The multi-cultural singer reveals what she does to prepare for her energized performances

When I walked out of Brooklyn Steel after Bishop Briggs’s set, I was out of breath and didn’t know how I’d make it through another hour of live music. The energizer bunny of performers supported Bleachers on tour this past fall, along with newcomer Aussie Amy Shark. Briggs is celebrated for her breakthrough hits like “River” and “Wild Horses” but what she brings to a live performance can’t be captured in her music alone. Her guttural voice coupled with a quirky 90’s style weave her into a web of nostalgia and heart thumping sounds. From the moment Briggs steps on stage her feet don’t appear to stop moving and her voice refuses to waiver.

“Probably nap,” she says with a laugh of her unexpected pre-show preparation. “The minute I go on stage is really like the becoming of a non-human and becoming an animal. I just dive into the adrenaline and excitement,” she adds.

When Briggs first arrived on the scene in 2015 with “Wild Horses,” there was an instant buzz around her name. She spent the year steadily climbing the charts, performing and showing the world her voice. “When I first started performing, a lot of my music was unreleased. So, I really wanted to go into the shows and let my music do the storytelling,” she says of the point she made in the beginning to limit how much she spoke to the audience during shows. “Now, it’s a little different. I’m trying to let people in and let down the wall. I hope they can experience something unique and something they might not get from the record,” she explains.

Bishop Briggs

In April 2017 Briggs released her debut self-titled EP, featuring two previously unreleased songs, “Dark Side” and “The Fire.” The EP also included “River” and “Wild Horses” but it was a way to introduce her to the world outside of those hits. “Nobody knew who I was when “River” and “Wild Horses” were written. So, going into the writing process after that, I established a ‘no phones’ rule in the studio,” she says. “It was really tempting to keep your phone on but when you’re getting notifications about prior songs, it makes it a different writing experience.” She admits that because of the dark moments and memories she’s recollecting through her music, it’s helpful to escape the critique of social media for a few moments. “It’s a blessing to be getting feedback but I think it’s good to go back to the basics every once in a while,” she says.

Coming off a tour with Bleachers and Alt-J in 2017, along with collaborating with Cold War Kids on “So Tied Up,” Briggs is looking to 2018 with bigger dreams. “More shows, more music, more content! I just hope that I can make an even bigger connection with the people listening to my music.”

■ Exercise description ■
Reproduce the Bishop Briggs article from "The multi-cultural singer" to "refuses to waiver.", swapping "Brooklyn Steel" for "Terminal 5" wherever it occurs.

■ Data provided ■
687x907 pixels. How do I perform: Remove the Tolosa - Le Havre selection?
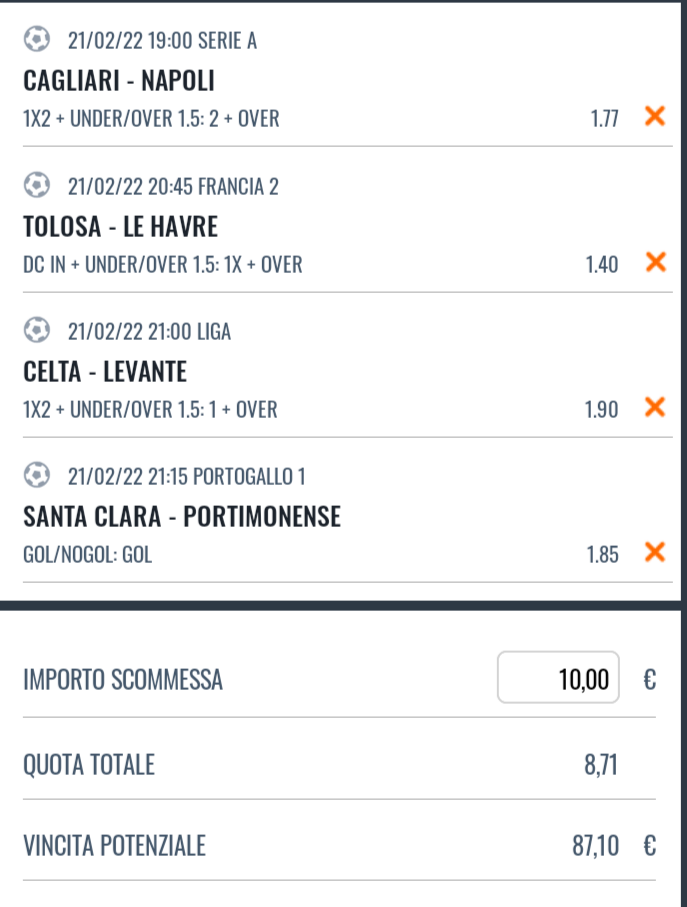(655, 262)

■ Written solution ■
The multi-cultural singer reveals what she does to prepare for her energized performances

When I walked out of Terminal 5 after Bishop Briggs’s set, I was out of breath and didn’t know how I’d make it through another hour of live music. The energizer bunny of performers supported Bleachers on tour this past fall, along with newcomer Aussie Amy Shark. Briggs is celebrated for her breakthrough hits like “River” and “Wild Horses” but what she brings to a live performance can’t be captured in her music alone. Her guttural voice coupled with a quirky 90’s style weave her into a web of nostalgia and heart thumping sounds. From the moment Briggs steps on stage her feet don’t appear to stop moving and her voice refuses to waiver.